* _ASSIGNMENT_
Your answer should consist solely of the lines from the one holding "You are a computer-use agent." through the final line of the entries, reproduced exactly and without pictures.
----- RECORDS FOR THE TASK
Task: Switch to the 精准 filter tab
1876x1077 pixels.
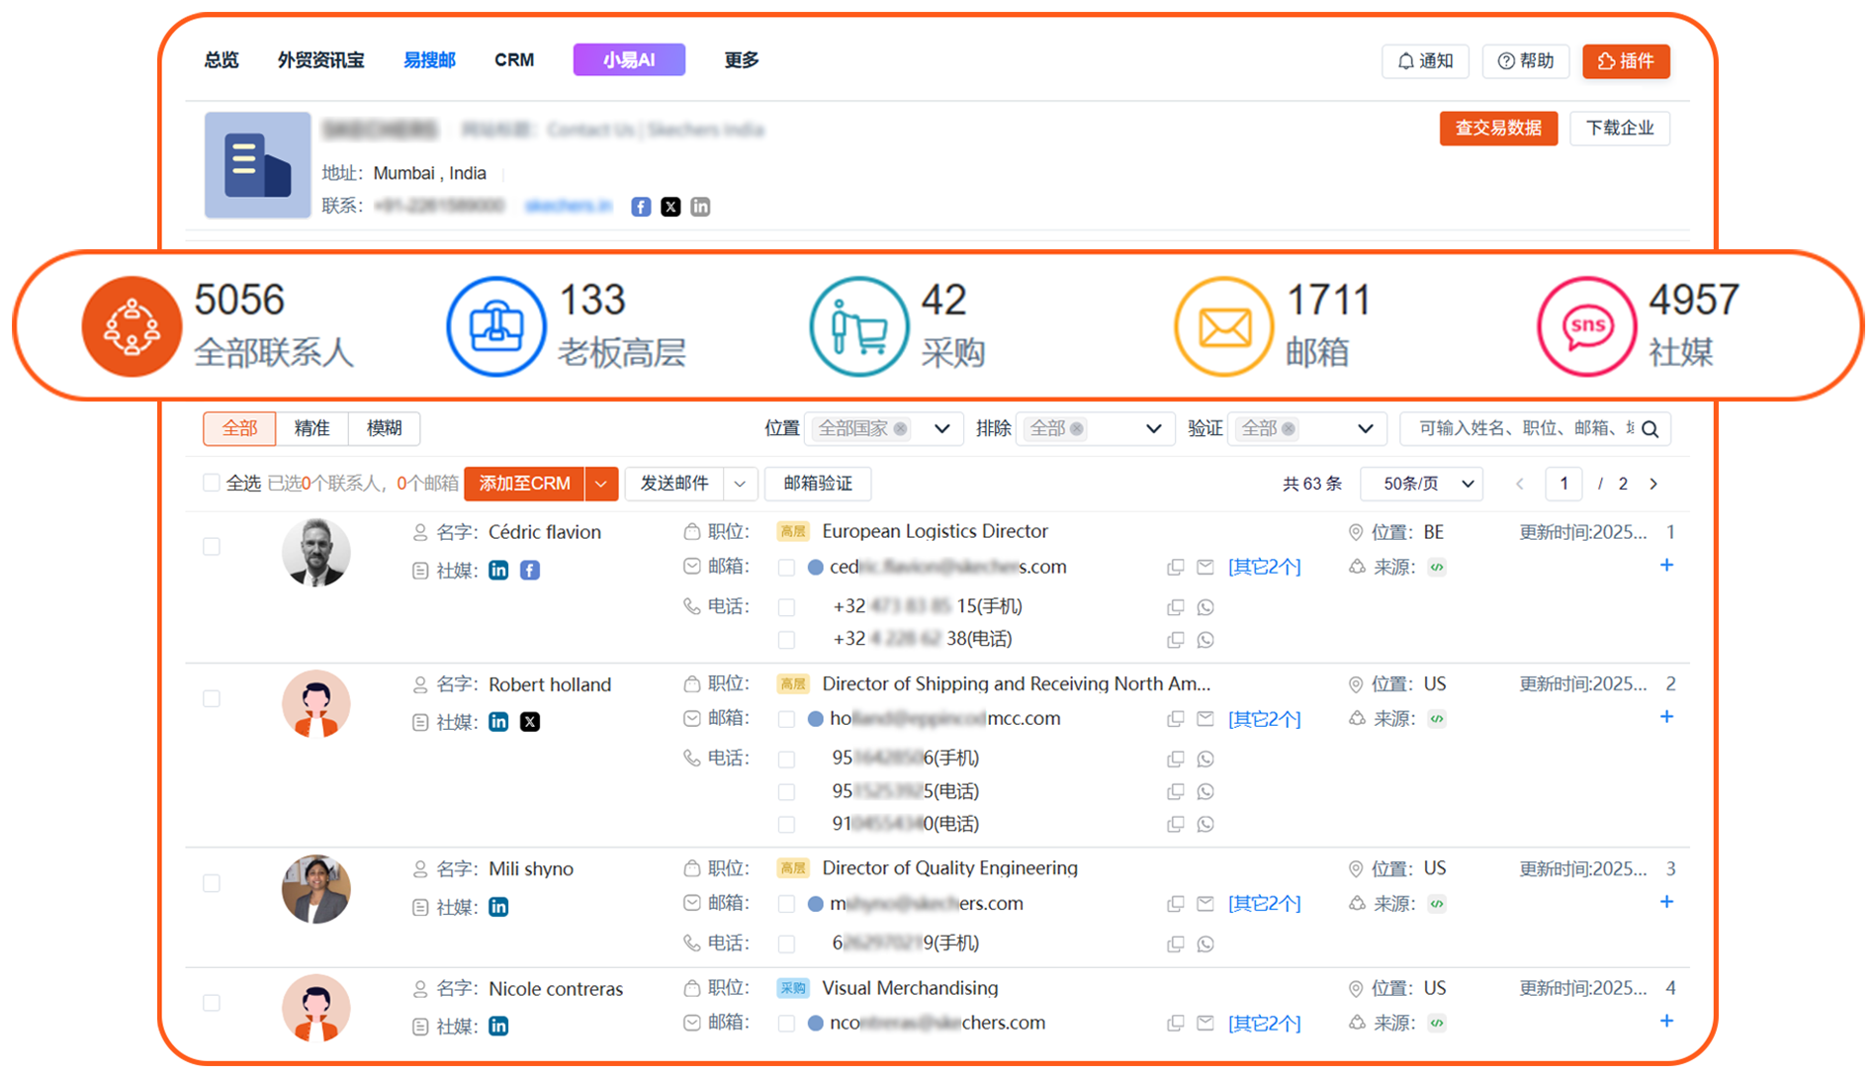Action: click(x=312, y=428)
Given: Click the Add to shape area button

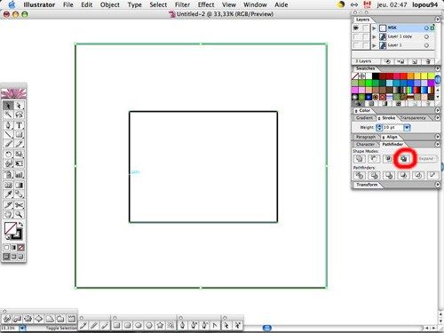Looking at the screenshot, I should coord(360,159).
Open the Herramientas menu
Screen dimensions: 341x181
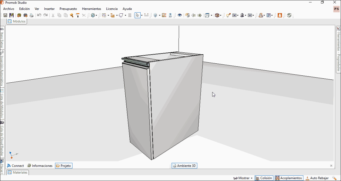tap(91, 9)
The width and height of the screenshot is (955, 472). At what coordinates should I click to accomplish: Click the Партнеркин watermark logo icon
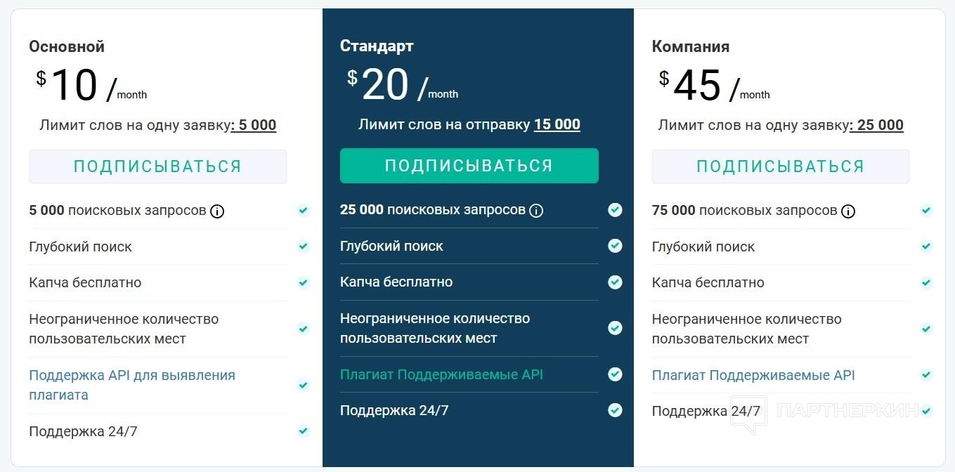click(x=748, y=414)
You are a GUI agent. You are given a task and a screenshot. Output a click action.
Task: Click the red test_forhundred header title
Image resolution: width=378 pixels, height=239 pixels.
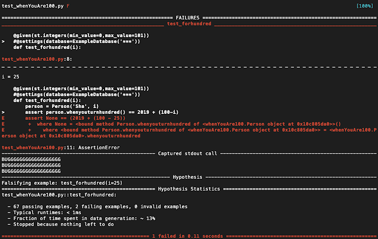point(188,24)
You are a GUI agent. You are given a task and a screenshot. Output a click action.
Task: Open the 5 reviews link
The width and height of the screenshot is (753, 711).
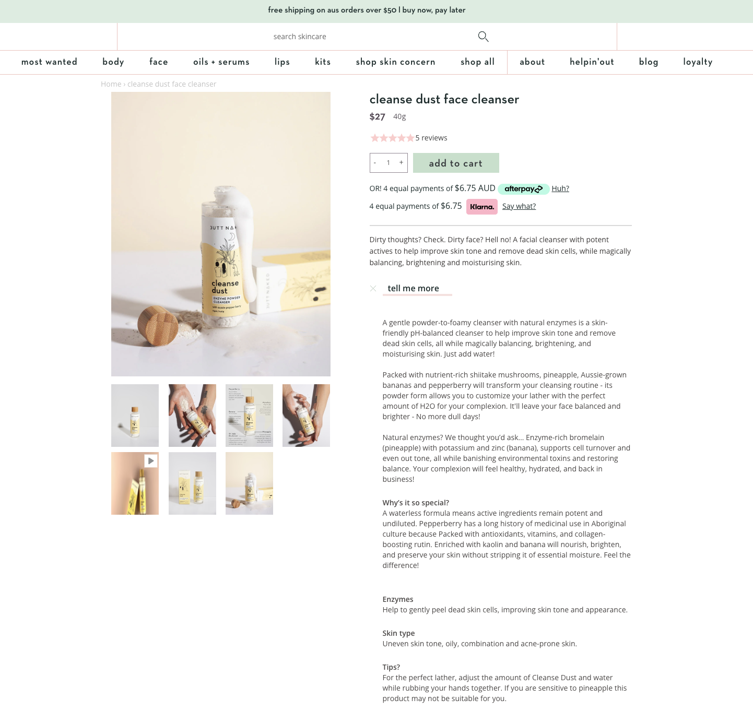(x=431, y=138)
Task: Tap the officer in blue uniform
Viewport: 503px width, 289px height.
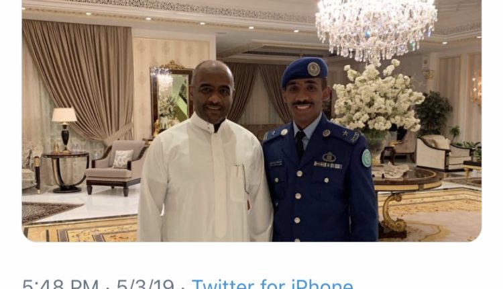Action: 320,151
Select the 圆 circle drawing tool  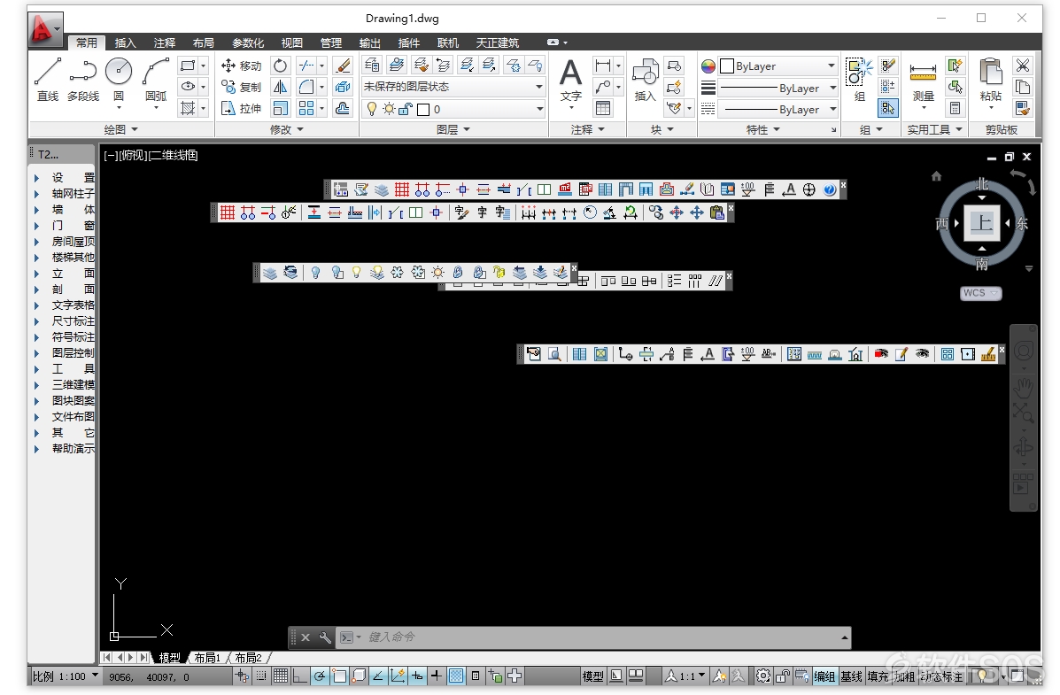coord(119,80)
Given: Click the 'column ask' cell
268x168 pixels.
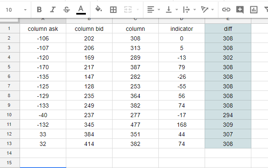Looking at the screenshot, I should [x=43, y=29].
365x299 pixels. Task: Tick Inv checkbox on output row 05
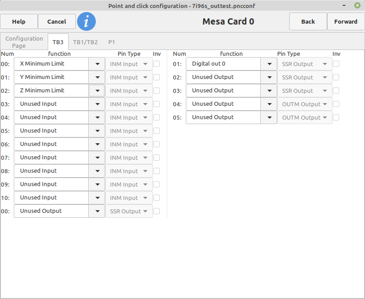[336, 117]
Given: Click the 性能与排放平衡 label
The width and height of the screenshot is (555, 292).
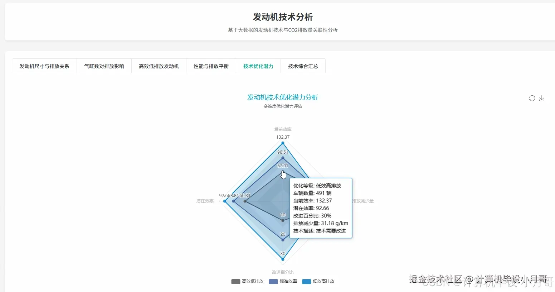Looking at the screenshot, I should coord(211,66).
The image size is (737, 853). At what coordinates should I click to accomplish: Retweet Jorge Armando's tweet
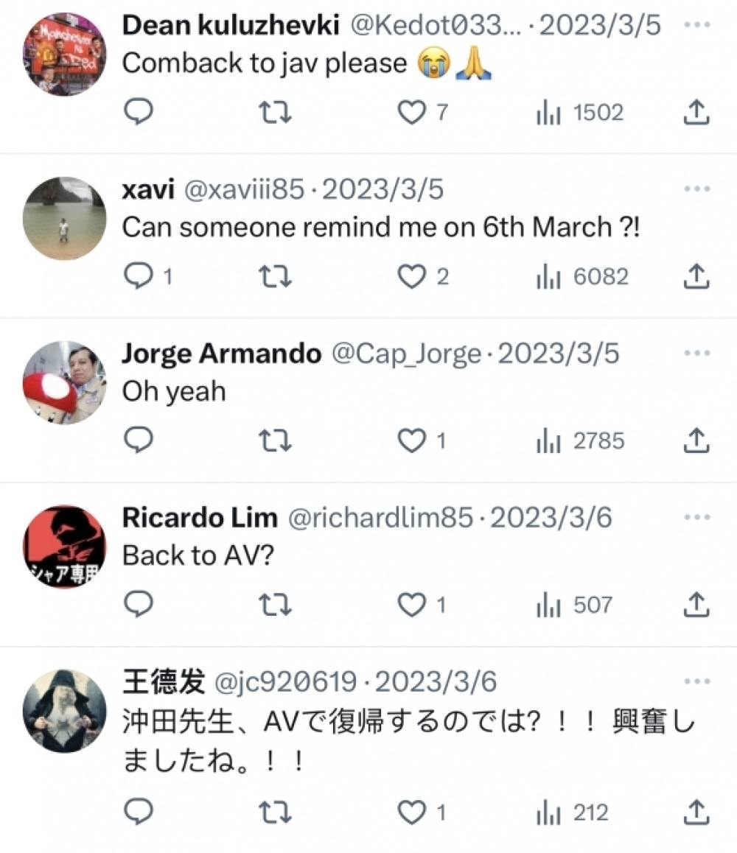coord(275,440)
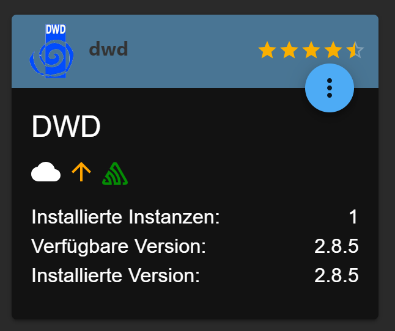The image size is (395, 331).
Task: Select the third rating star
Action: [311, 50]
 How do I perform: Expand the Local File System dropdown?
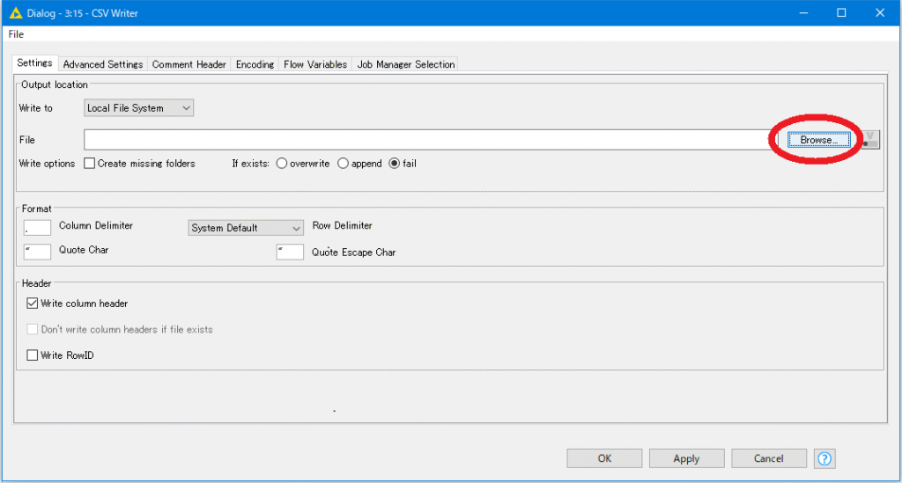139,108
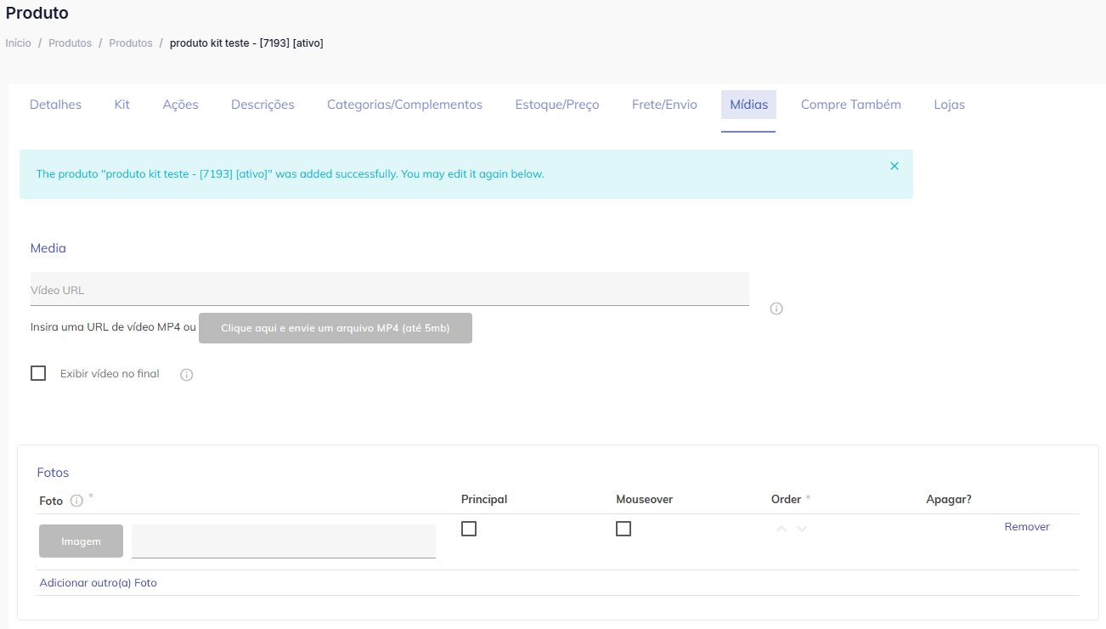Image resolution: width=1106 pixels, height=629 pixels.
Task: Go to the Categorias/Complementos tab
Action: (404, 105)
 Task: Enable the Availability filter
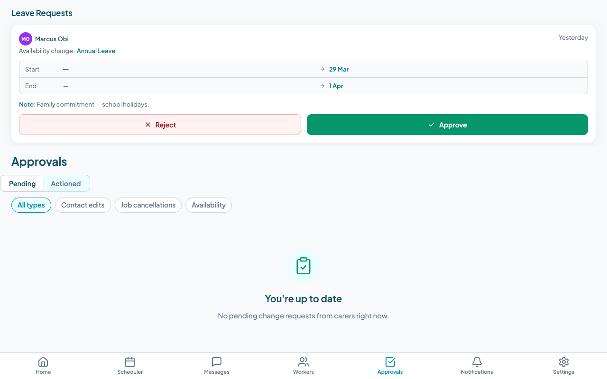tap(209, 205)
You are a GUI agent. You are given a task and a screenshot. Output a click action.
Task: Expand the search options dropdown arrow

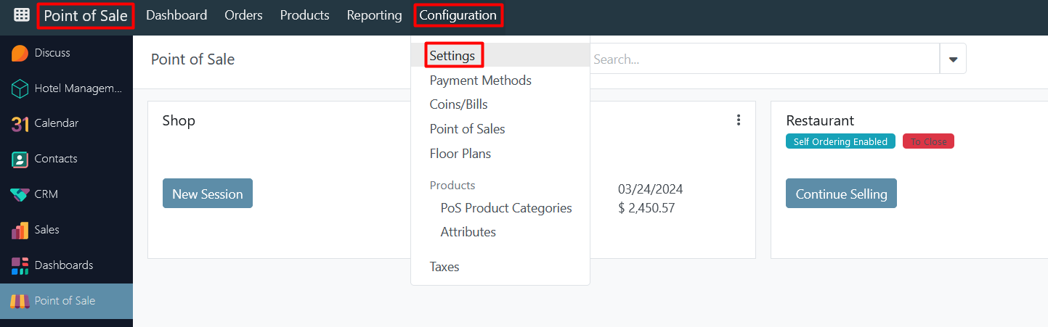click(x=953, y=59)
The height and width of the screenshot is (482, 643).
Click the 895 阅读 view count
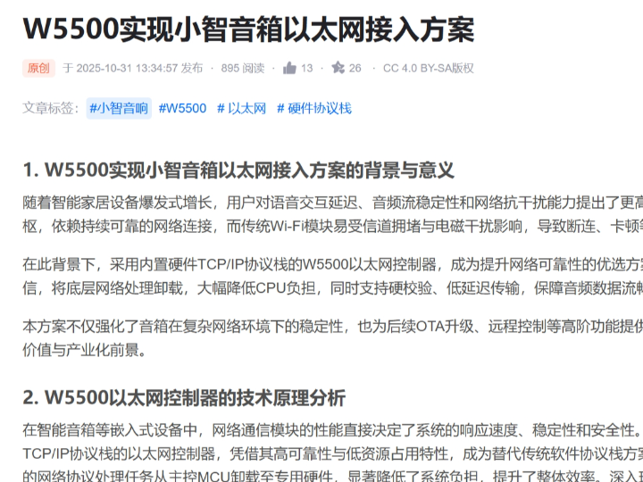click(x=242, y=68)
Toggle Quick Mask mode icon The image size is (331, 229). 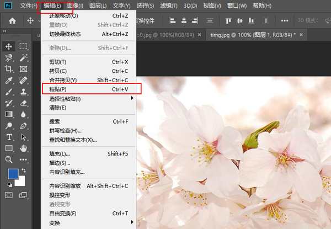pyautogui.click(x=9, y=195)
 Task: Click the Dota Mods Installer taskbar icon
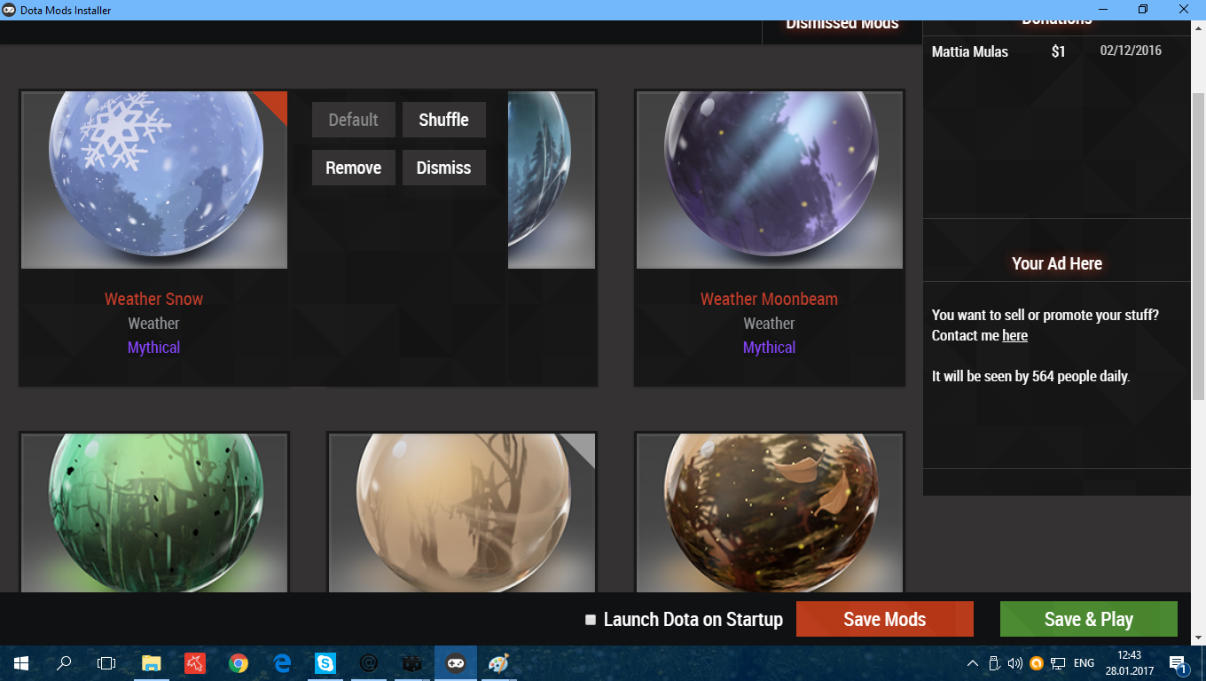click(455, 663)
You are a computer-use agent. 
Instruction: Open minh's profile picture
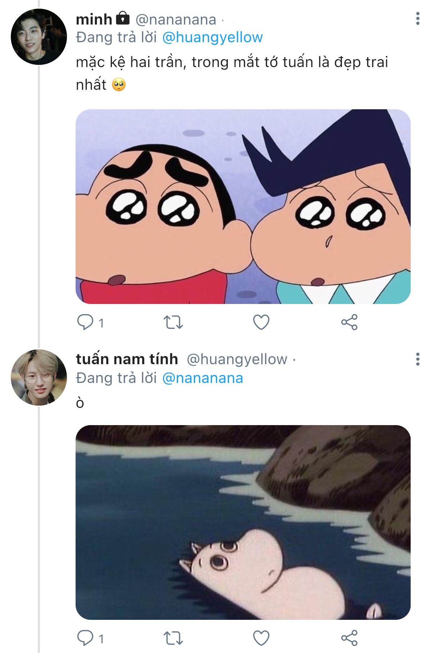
----------
* _REPLY TO THE EXERCISE_
You are a computer-use agent. 
Instruction: Open minh's profile picture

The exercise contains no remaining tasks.